## Article
——

Source:   Chicago Tribune
Contact:    Jan. 5, 1998
Section:  sec. 1, page 14

ANTI-DRUG WAR CORRUPTS TOO MANY

OAK LAWN -  Again, in 1997, drug-war corruption took its toll on law
enforcement in Chicago and around the world.

Recently, three Chicago police officers were convicted of robbing suspected
drug dealers and stealing their drug-deal cash ($23,000) in a sting
operation. The Gresham District officers will be sentenced March 23, the
first day of another police-officer, drug-trafficking trial - involving
officers from the Austin District.

From a hemispheric perspective, the defilement of those charged with waging
the drug war is commonplace - an often hidden but inevitable cost of drug
war. The past year has witnessed arrests, charges and convictions for every
sort of drug-war debauchery, snaring men in and out of uniform.

Antonio Grace Mota, alias "The Cocaine King" and boss of the Brazilian leg
of the Cali-cartel drug route to Europe, bribed his way out of the Sao
Paulo's Carandiru jail in Brazil. In New York state, 11 guards from the
Metropolitan Detention Center were arrested for smuggling drugs into the
jail in exchange for bribes ranging from $100 to $1,000 a week.

Mexico's former deputy attorney general, Javier Coello Trjo, and Judicial
Police Commander G. Gonzalez Cadlerone were accused of protecting cocaine
shipments through Mexico. In February, after an American Drug-czar
briefing, Mexico's drug czar Gen. Jesus Gutierrez Rebollo was arrested for
taking bribes and allegedly tipping off drug chieftan Amado Carrillo
Fuentes to an inpending raid at Carrillo's sister's wedding.

In Mexico City in May, federal prosecutors, federal police and a military
official wer accused of stealing nearly half a ton of cocaine seized from
drug dealers. In Haiti, three policemen were arrested for stealing $700,000
from a woman's home during a police unit investigation of a drug drop, and
more officers were arrested there for burglarizing a police station to
extricate confiscated drugs.

——

## Dataset extract
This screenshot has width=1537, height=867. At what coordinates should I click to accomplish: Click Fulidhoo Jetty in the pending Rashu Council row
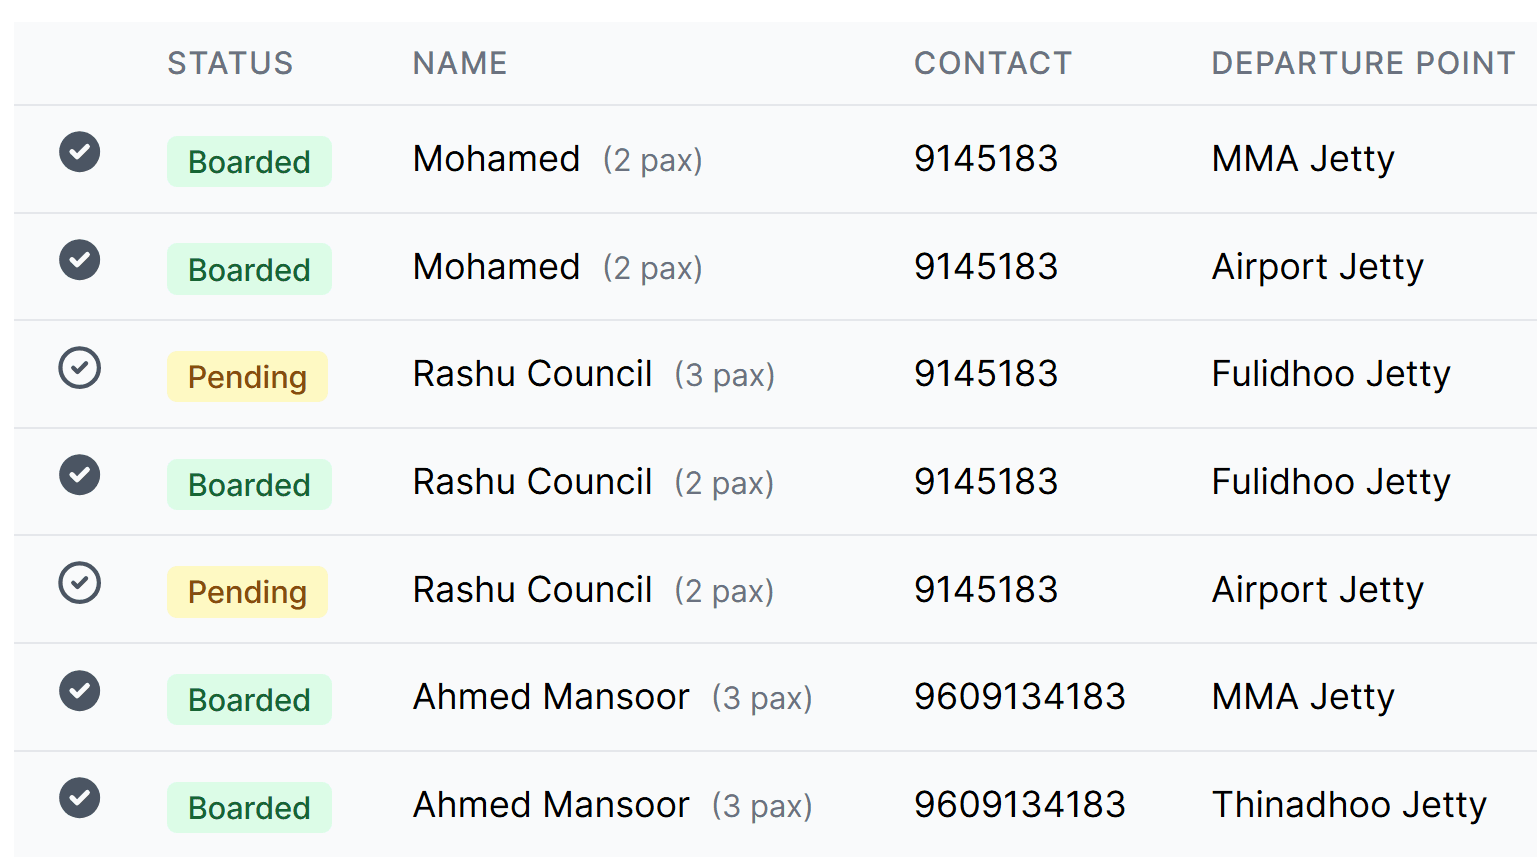coord(1331,374)
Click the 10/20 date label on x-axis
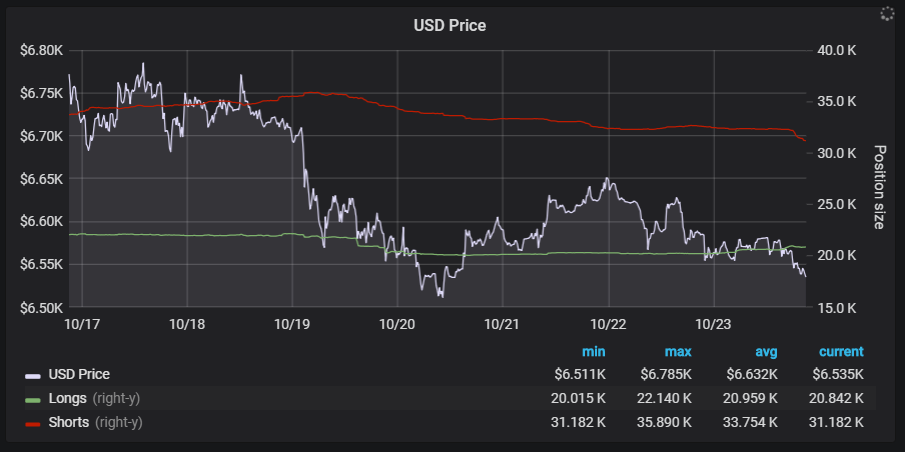905x452 pixels. click(x=397, y=324)
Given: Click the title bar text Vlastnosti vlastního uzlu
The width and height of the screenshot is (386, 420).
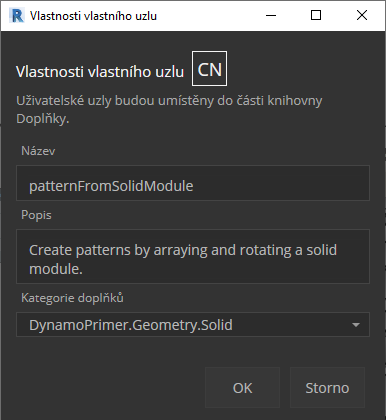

——

## Exercise task A
List every dollar amount that the piece on drug-war corruption mentions.
## Exercise task B
Repeat the piece on drug-war corruption word for word, everything from "Mexico's former deputy" down to "extricate confiscated drugs.".
## Exercise task C
Go on with the piece on drug-war corruption from the point where it stops.
The records are separate material from the piece on drug-war corruption.

## Task output A
$23,000; $100; $1,000; $700,000

## Task output B
Mexico's former deputy attorney general, Javier Coello Trjo, and Judicial
Police Commander G. Gonzalez Cadlerone were accused of protecting cocaine
shipments through Mexico. In February, after an American Drug-czar
briefing, Mexico's drug czar Gen. Jesus Gutierrez Rebollo was arrested for
taking bribes and allegedly tipping off drug chieftan Amado Carrillo
Fuentes to an inpending raid at Carrillo's sister's wedding.

In Mexico City in May, federal prosecutors, federal police and a military
official wer accused of stealing nearly half a ton of cocaine seized from
drug dealers. In Haiti, three policemen were arrested for stealing $700,000
from a woman's home during a police unit investigation of a drug drop, and
more officers were arrested there for burglarizing a police station to
extricate confiscated drugs.

## Task output C
The year also saw a Los Angeles city councilman arrested for cocaine
possession, a Dominican Republic ambassador accused of accepting $1 million
in bribes from drug traffickers while lobbying for the release of Colombian
drug entrepeurs, the arrest of the mayor of Cali for taking $200,000 in
capaign contributions from cartel kingpins and Detroit police officers
indicted for illegal raids and traffick tops allegedly concocted to steal
drugs, firearms and money.

Other 1997 drug-war abominations included reports that Mexican military
officiers copied computer files about anti-drug operations for drug
dealers, the arrest of a dozen federal agents from U.S. Customs and
Immigration and Naturalization Service (one agent allegedly accepting a $1
million bribe to allow a truck loaded with a ton of cocaine past his border
checkpoint), the kidnapping and torture of a member of the Tijuana drug
cartel by Mexico's former head of anti-drug intelligence to extract
information for a rival drug gang, the arrest of two Argentine police
officers for drug possession while inchile to extradite car thieves, and
the arrest of two Mexican drug-enforcement agency agents for failing to
report their seizure of a 1.6-ton shipment of marijuana in April.

The corruption of a steady stream of public officers and officials is too
high a price to pay for continuing a failed drug war that breeds disrespect
the law and its servants.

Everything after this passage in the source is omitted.